Aradan geçen 1400 yıl, hem maddi dünyayı, hem de sosyal dünyamızı epey değiştirdi, değiştirmeye de devam edecek. Teknik ve sosyal evrim ve gelişme, Cennet’i bulana kadar da devam edecek. Bizler de, yeni ihtiyaç ve yeni algılarımızla, farklı anlamaya çalışıyoruz. Fakat bu YAPBOZ’un bir parçasını değiştirdik mi, kalan parçalar artık yerine oturmuyor, oturmuş gibi görünse bile, anlamlı tek parça bir tablo elde edilemiyor. Elbette burada PARÇA’dan kastımız; kurandaki KELİMELER / İBARELER / KAVRAMLARDIR.
“… Zikr için Kuranı yesrettik, Müddekirden kimse yok mu?.../ Müzakere etmeniz için(bunun Türkçesini bilerek yazmadım), Kuran’ı kolaylaştırdık, müzakere edenlerden kimse yok mu?” dediği halde, bize bu iş neden zor geliyor? Böyle bir ibareye rağmen bu iş, hiç de kolay görünmüyor. Çünkü bütün konular birbiri ile bağlantılı ve bir konuyu anlamak için Kuranın tamamını anlamak gerekiyor. Bir parçaya dokundunuz mu, adeta bir domino etkisi gibi, bütün parçalara dokunmak kaçınılmaz oluyor.

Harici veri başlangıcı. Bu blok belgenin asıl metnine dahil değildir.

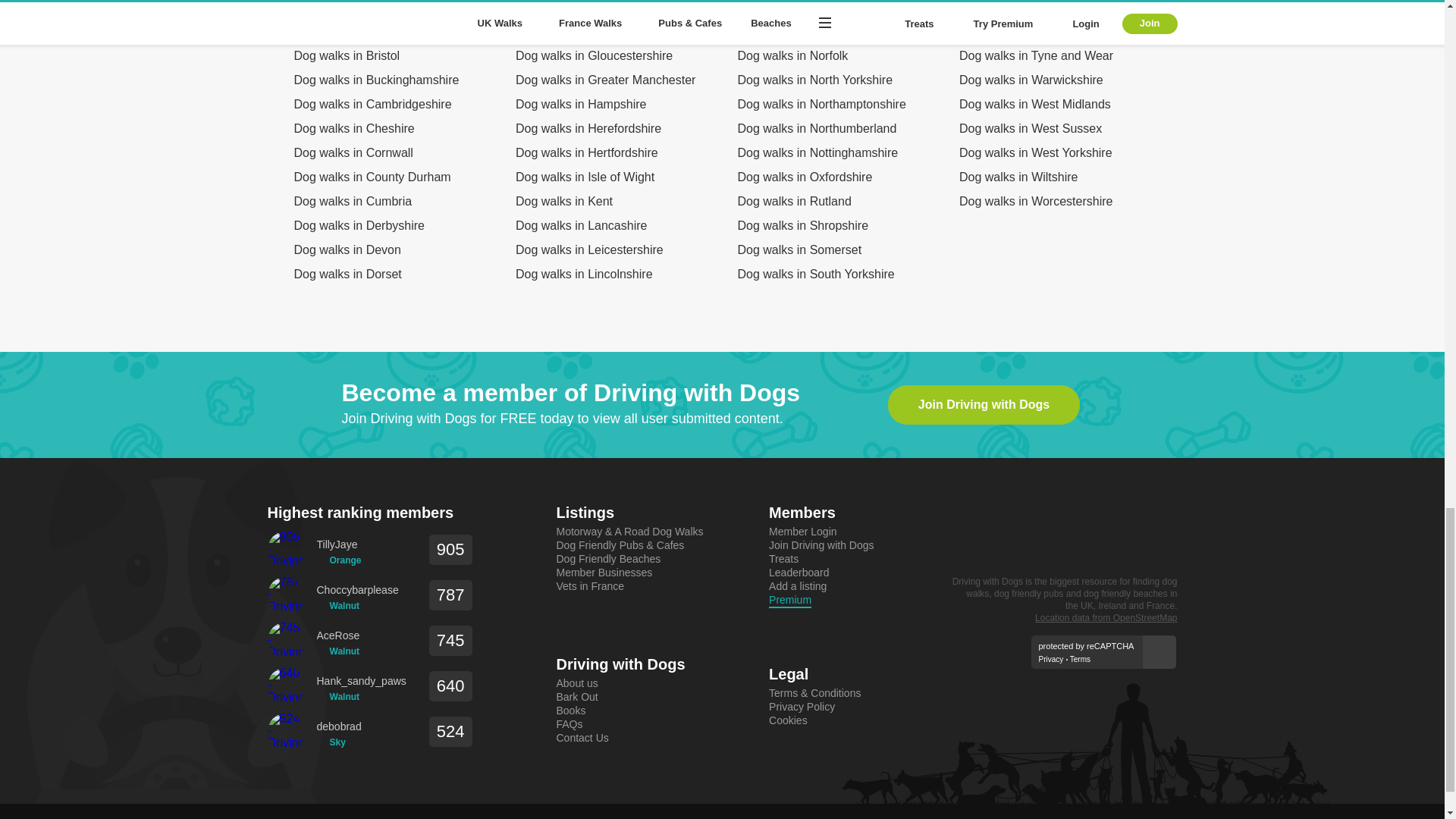
debobrad (339, 726)
Choccybarplease (357, 590)
TillyJaye (339, 544)
AceRose (338, 635)
Given the description of an element on the screen output the (x, y) to click on. 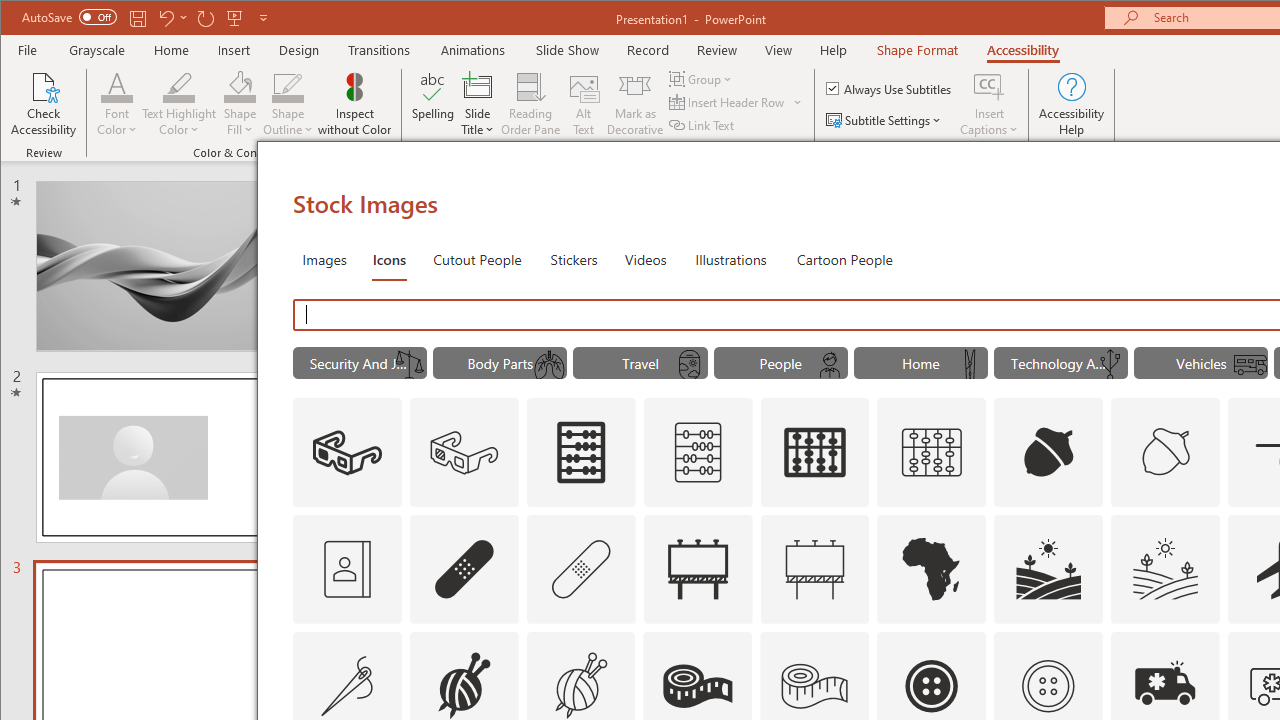
Slide Title (477, 104)
"Body Parts" Icons. (499, 362)
Shape Fill (239, 104)
Icons (388, 258)
Cartoon People (844, 258)
Slide Title (477, 86)
Insert Header Row (728, 101)
AutomationID: Icons_AddressBook_RTL_M (346, 568)
"Home" Icons. (920, 362)
AutomationID: Icons_Agriculture_M (1165, 568)
"Security And Justice" Icons. (360, 362)
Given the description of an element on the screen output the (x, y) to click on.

Yıllar önce Üstad Karagülle bize Adil Düzeni ve onun getirdiği yenilikleri anlatıyordu. Bir yandan da, medeniyetin başlangıcındaki, eskilerin aralarında yapmış oldukları o müthiş tartışmaları da aktarıyordu. Ben de; “eğer bu yeni bir medeniyet olacaksa, bilinen bütün kabuller yeniden tartışılacaktır hatta ibadetler bile” mealinde bir şeyler söylemiştim. Üstadın, biraz da şaşırarak, ibadetlerin nesi var ki, onların nesini tartışacağız ki” gibisinden baktığını, itiraz ettiğini hatırlıyorum. Hala da öyle inanıyorum. Bana göre ibadetlerin şekli değişmeyecek ancak gerekçeleri değişecek. Salat’ı, bizi insan olarak yarattığı için yaratıcıya teşekkür etmek için değil de, başka bir şeyin vazgeçilmez bir unsuru olduğu için yapacağız. Her zaman vurguladığımız gibi, eskilerin öngördüğü sonuçları yadsımadan, onları yanlışlamadan, ek olarak, ilave bir zenginlik olarak bu gerekçeleri söyleyeceğiz. En basit gördüğümüz, en iyi anladığımızı sandığımız şeyleri de tartışacağız. Çünkü bu dev yapbozun bir parçasıyla oynadınız mı, kalan bütün parçaları da kontrol etmeniz gerekir. İyi bir işçilik yapmamışsanız parçalar oturmaz, parçaları oturtmayı başarsanız bile resminizde bazı bulanıklıklar kalacaktır.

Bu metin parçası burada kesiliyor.